🤖 AI Summary
This work addresses the challenge of efficiently selecting keyframes from long videos under limited computational resources to support accurate understanding by multimodal large language models (MLLMs). The authors propose a curvature-aware temporal frame selection method that, for the first time, leverages temporal curvature to model the rhythm of semantic changes in video content. By analyzing the temporal geometric structure of query-frame relevance, the approach adaptively adjusts sampling density to retain both abrupt events and gradual transitions while discarding redundant frames. This strategy substantially reduces preprocessing overhead, achieving 93–95% of the performance of the MIRA method on LongVideoBench and VideoMME benchmarks at only 3–4% of its computational cost, while generating more coherent and informative video descriptions.
📝 Abstract
Understanding long videos with multimodal large language models (MLLMs) requires selecting a small subset of informative frames under strict computational budgets, where exhaustive processing is infeasible and optimal selection is combinatorial.
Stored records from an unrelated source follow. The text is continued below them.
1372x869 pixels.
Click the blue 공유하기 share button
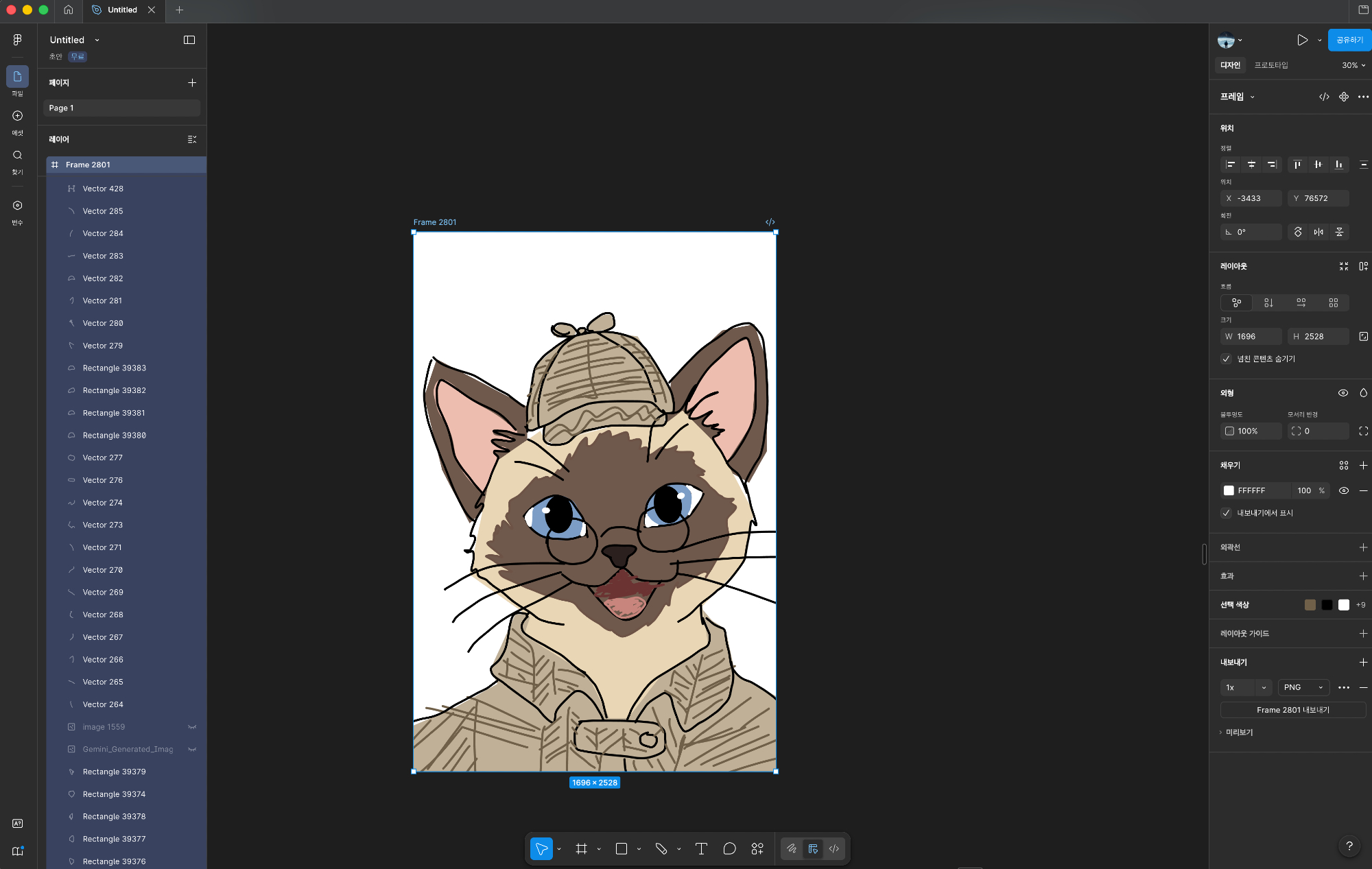tap(1349, 40)
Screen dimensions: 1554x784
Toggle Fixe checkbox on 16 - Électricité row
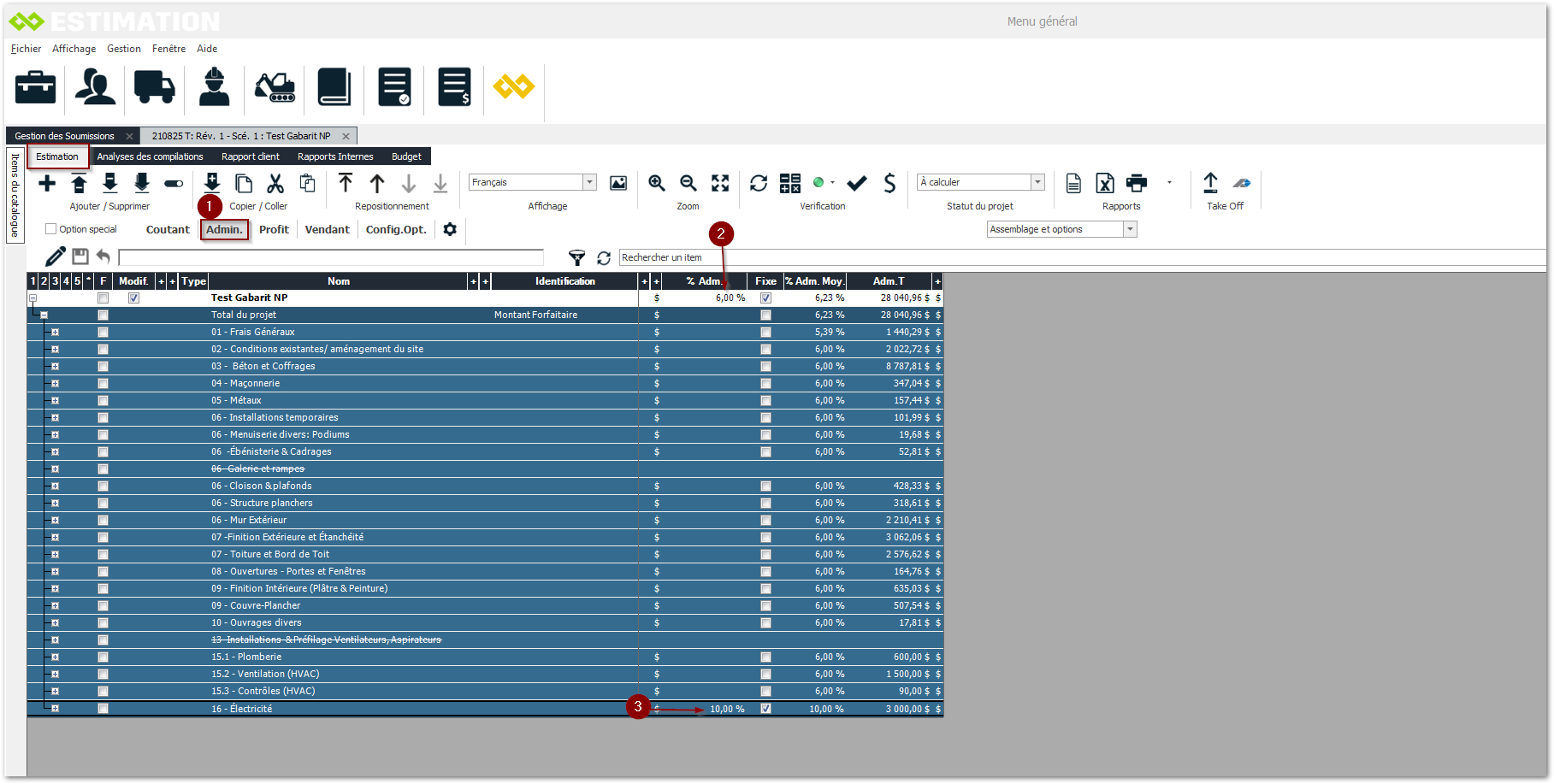click(x=765, y=709)
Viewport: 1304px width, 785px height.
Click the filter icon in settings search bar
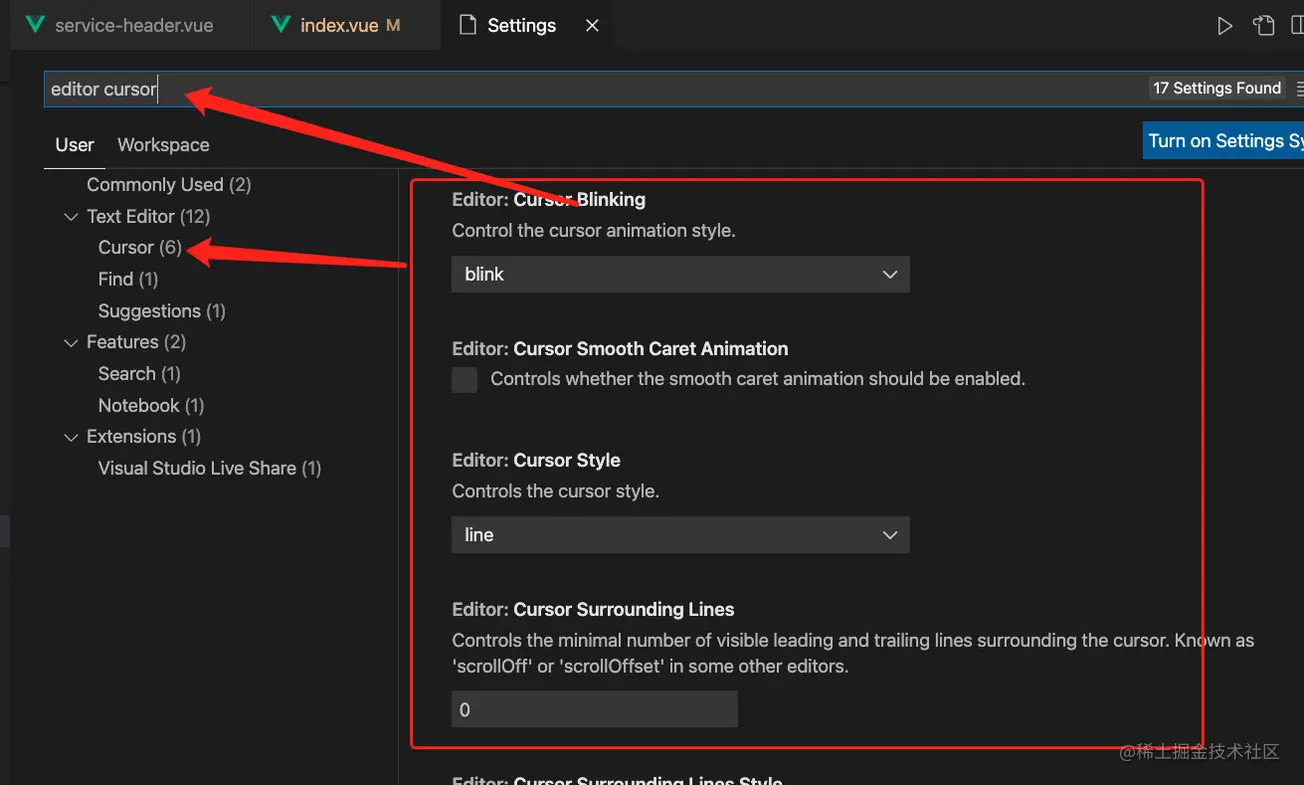1298,89
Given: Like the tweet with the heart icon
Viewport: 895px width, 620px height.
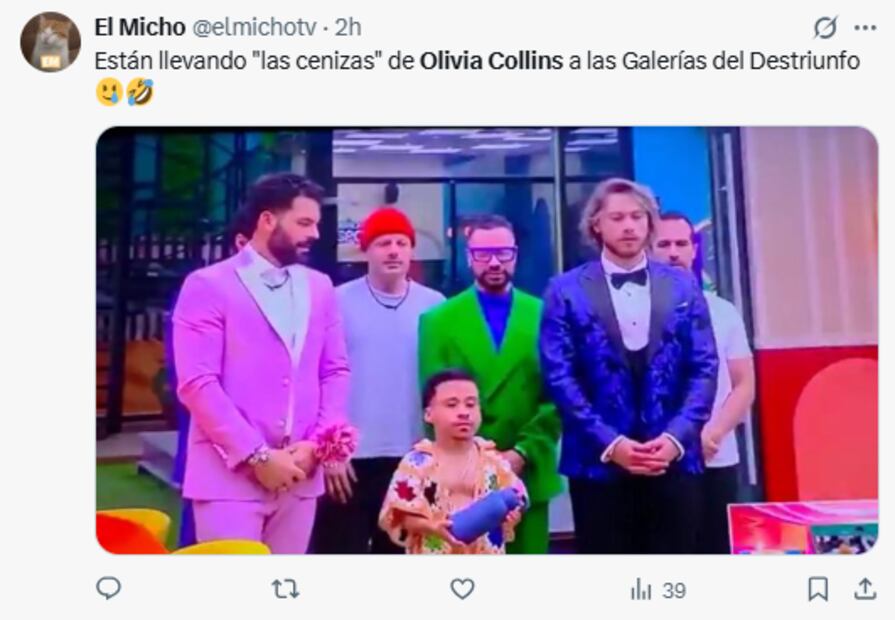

We propose CATS, a curvature-aware frame selection method that explicitly models the temporal geometry of query-frame relevance to identify salient events and their surrounding context. By leveraging temporal curvature to adapt selection density, CATS captures both abrupt transitions and gradually evolving content while suppressing redundant frames. Under a fixed backbone and frame budget, CATS consistently outperforms prior lightweight approaches such as AKS on LongVideoBench and VideoMME. While multi-stage methods such as MIRA achieve higher absolute accuracy, they incur substantial computational overhead; in contrast, CATS retains approximately 93-95% of MIRA's performance while requiring only 3-4% of its preprocessing cost, yielding a favorable efficiency-accuracy trade-off. Beyond answer accuracy, we evaluate description generation using an LLM-as-a-judge protocol, and the obtained results show that CATS produces more coherent and informative outputs, indicating improved grounding in visual evidence. These results position CATS as a computationally efficient and principled approach to long-video understanding.